TEM electron diffraction techniques in the field of energy storing: study of new phases and compounds for electrodes
- Abstract number
- 1471
- Event
- European Microscopy Congress 2020
- DOI
- 10.22443/rms.emc2020.1471
- Corresponding Email
- [email protected]
- Session
- PSA.4 - Batteries & Materials for Energy Conversion
- Authors
- Dr Francisco BONILLA (1), Agnieszka WIzner (1), Dr Marine Reynaud (1), Carlos BERLANGA (1), Dr Montserrat Galcerán (1)
- Affiliations
-
1. CIC energiGUNE
- Keywords
electron diffraction, energy storage, ETD, SAED
- Abstract text
In the field of batteries, which are widely used in home electronics, electric vehicles and store energy for the power grid, some of the main challenges focus in the development of electrode materials, improving their energy density, their sustainability and reducing their costs. More specifically, in a better understanding of the mechanisms of mobility of ions, electrode and electrolyte stability and the formation of solid electrolyte interphase (SEI). It is known that such as aspects, together with the tendency to miniaturize the new technologies, are directly related to optimization of their composition and the understanding of their inner structure in the nanometer scale.

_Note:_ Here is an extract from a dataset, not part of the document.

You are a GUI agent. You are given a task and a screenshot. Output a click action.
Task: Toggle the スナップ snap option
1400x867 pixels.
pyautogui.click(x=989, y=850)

Structure analysis by X ray diffraction is one of the most important techniques for studying crystalline materials. On the other hand, the electron diffraction of single crystals has been exploited by the electron microscopy in order to study the ordering and microstructure of matter. Thus, advanced electron microscopy techniques such as electron diffraction TEM has been implemented as a complementary tool to the structure analysis done by X ray diffraction and by the atomic resolution imaging done by HRTEM.
In the electron microscopy service at CIC energiGUNE, TEM techniques are performed for visualizing in the nanometer scale various stages of the electrodes before, during and after cycling. Notably electron diffraction performed in a TEM is being implemented as a tool to study new phases and compounds developed as electrodes for sodium-ion batteries (SIBs).
In this work, with the aim to demonstrate the potential and versatility of the electron diffraction methods, we will present three cases of study. One will be the electron diffraction tomography (EDT) analysis done in polyanionic materials for SIBs, from this we have been able to determine the lattice parameters and the space group without previous outcomes from X-ray powder diffraction. Another case will be the corroboration of crystal structures previously determined by refinements on powder X-ray diffraction, this by carrying out selected area electron diffraction (SAED) patterns and HRTEM images along different zone of axis on single crystals of nitrogen-containing polyanionic compounds. Finally, by comparing different electron diffraction patterns of cathodes materials in the charged and discharged stages, it will be presented the correlation between microstructure and the composition in layered oxide materials for SIBs.